Sarnova implemented an HRIS tool from ADP called Workforce Now, which was an easy choice because the company already used ADP for payroll. “It was a simple transition and we didn’t have to worry about integration,” Gigandet says.
She did, however, have to rethink how the HR group operated, the reports she would want to generate and the data she needed to track. “We didn’t want to mirror the payroll department because their data was too intricate,” she says. But she was surprised by how much thought and effort it took to decide how the data would be organized.
She spent months working with ADP Inc.’s implementation team to refine corporate data so it would be relevant to HR. For example, at Sarnova accounting tracks sales employees by their pay class, but through the HRIS Gigandet tracks them by region; and while payroll breaks down employee groups by numbers, she tracks them by titles and categories.
Along with configuring the data, she implemented an internal job posting board that all employees can access, and recruiting tools that have reduced the time it takes to fill vacant positions.
But the most beneficial feature for Gigandet was open enrollment for employee benefits. “Automating open enrollment saves us at least a month in man hours,” she says.
Instead of spending weeks printing and mailing every employee’s paperwork, and manually entering selections into the system, it’s all automated and self-service-driven, so all Gigandet has to do is approve the applications. “It’s made everyone’s life easier.”

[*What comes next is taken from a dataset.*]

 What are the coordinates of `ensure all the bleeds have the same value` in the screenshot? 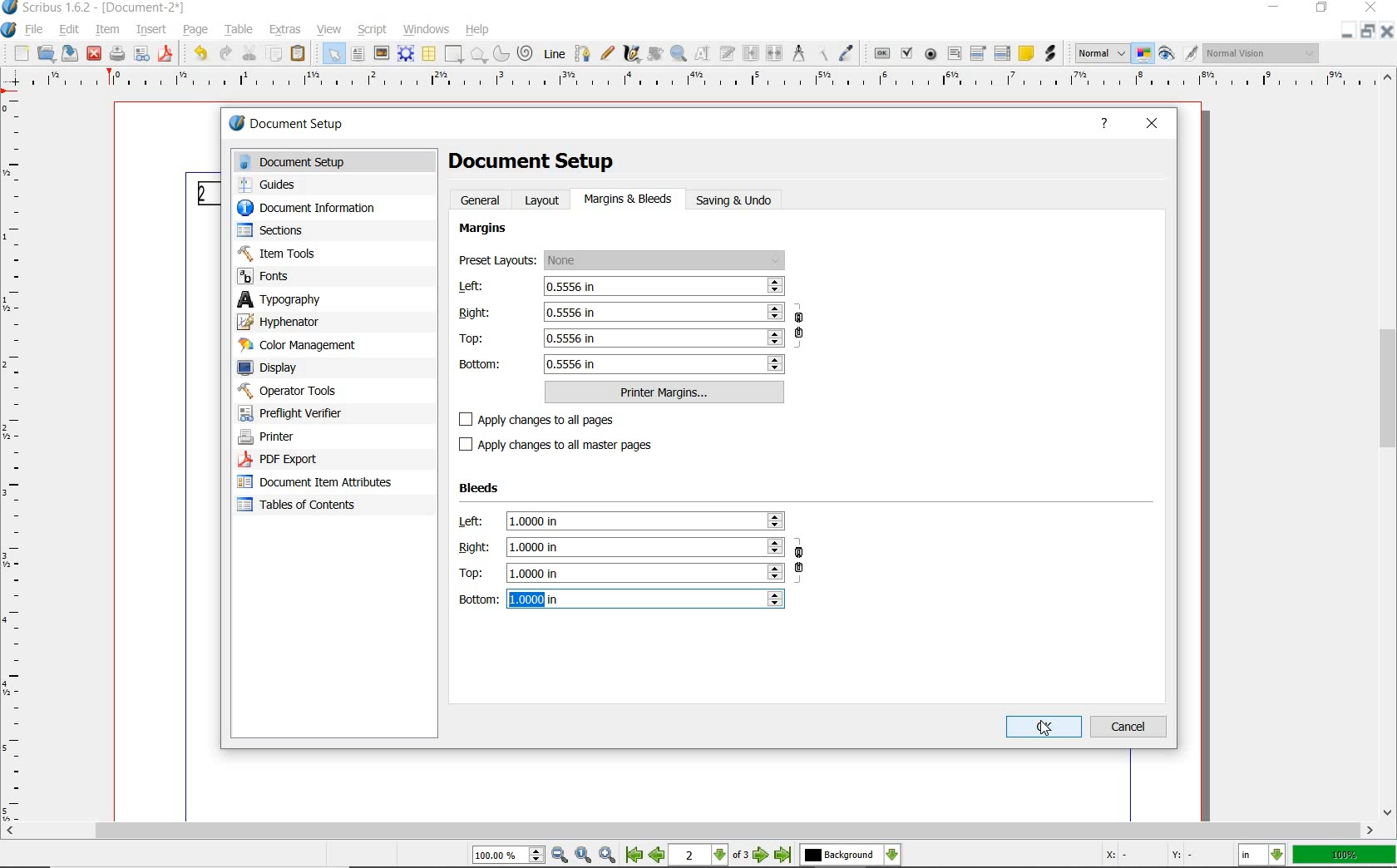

Ballard had a similar experience at Peterson Sullivan. When she first broached the idea of an HRIS with her executive team, members had never even heard of it. But when Ballard explained what it could do, and the time and cost-saving benefits that would come from an automated, paperless HR system, the executives agreed. “They are accountants,” she says. “When I related the HRIS to moving accounting files to a paperless system, it was easy for them to understand the benefits.”
Six months later she had an HRIS system installed and running, including an automated benefits open enrolment system, online performance management documents and paperless recruiting tools.
“It was a huge time savings,” she says. By eliminating the paperwork, she was able to help the company grow faster rather than slow it down. “It gave them the confidence to get the mergers done more rapidly,” she says. “Prior to the HRIS, I would have told them no way.”